Let’s just be honest, there are so many SUVs, crossovers – even sports activity coupes – on the market that, for me, it is getting hard to keep them all straight – and even harder for the manufacturers to make them standout as being something ‘different.’
I recently tested the 2018 BMW X2 xDrive 28i. If you are not familiar with BMW nomenclature, there is an X1, an X3, and this X2 lands right where you think it should. However, there are some subtle differences in the X2 and it starts with its exterior style.
While the BMW X2 is perched on the same wheelbase as the X1, it is 3.2 inches shorter and sits 2.8 inches lower to the road. Looking at an X1, the X2 has virtually the same rear-seat room, including headroom. The X2’s cargo space does take a bit of a hit when compared to X1.
In a sea of SUV similarity, the BMW X2 doesn’t simply look like the X1 with a coupe-style rear end. The X2 is more hatchback-like, with an amped-up all-wheel-drive system and BMW’s classy good looks. Offering standard all-wheel drive, my X2 xDrive 28i is in direct competition with the Jaguar E-Pace and Audi Q3, which have impressively raised the bar with each of their launches.
The X2 is a lithe, athletic arrow that does not have some of the “bulbous” exaggerations many small crossovers use to try to be something they really are not. Presenting a wagon-like roofline with that low stance helps X2 look authentic and lean. Between BMW’s signature Hofmeister kink on the rear window pillars and the twin-kidney grille, this X2 feels like it belongs in the BMW stable.
The interior has all the expected BMW excellence in fit & finish, as well as for technology and better-than-average safety features. Adjustable, multi-colored ambient lighting is standard, and trim choices include genuine aluminum or matte oak.
Featuring BMW’s “black panel” technology, the dash is strategic layout of easy-to-read gauges and displays. Thanks to the ($2,600) Premium Package, my tester had a nice heads-up display. My X2 offered firm-but-comfortable faux leather seating with power adjustments.
The M SportX Package ($4,650) on my tester added great features, including a Sport automatic transmission, panoramic moonroof, lumbar support, M Sport suspension and 1-year Sirius Radio.
Under the hood, you will find a 2.0-liter four-cylinder with direct injection and a twin-scroll turbocharger (228 horsepower and 258 pound-feet of torque). Featuring an 8-speed Steptronic transmission, power goes to the front wheels all the time and to all four wheels when needed.

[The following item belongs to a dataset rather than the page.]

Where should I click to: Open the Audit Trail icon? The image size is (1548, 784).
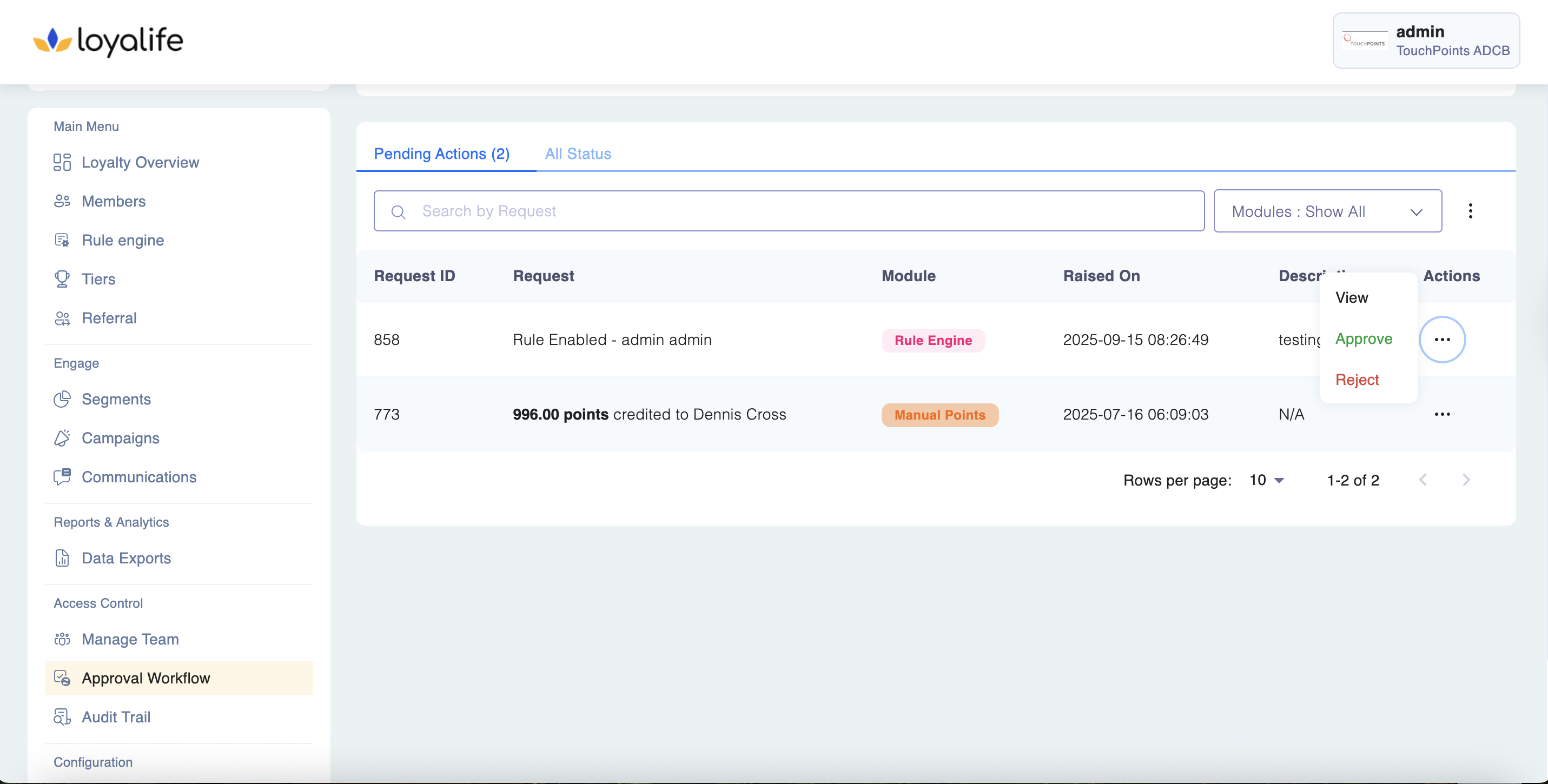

BMW says the suspension tuning is firmer and sportier than either the Mini or X1, with adjustments to springs, dampers, roll bars, steering rack, and more. That may generate a little bit of stiffness in the ride, but it is easily forgotten when you push the X2 into a turn or maneuver.
With traction and stability control engaged, the BMW X2 is a capable and firmly planted crossover. I found it always nimble, always responsive and almost-always a great deal of fun. According to BMW, 0-60 mph takes 6.3 seconds, not bad when you consider Jaguar’s E-Type R-Dynamic requires a 295-hp turbo four to get from 0-60 in 5.9 seconds. Reason: the X2 weighs 3,662 pounds and the Jag weighs 4,175 lbs.
With a starting price of $39,395 that jumped to $50,920 for my tester, the X2 is a classy crossover with performance DNA that doesn’t disappoint on any road surface or condition.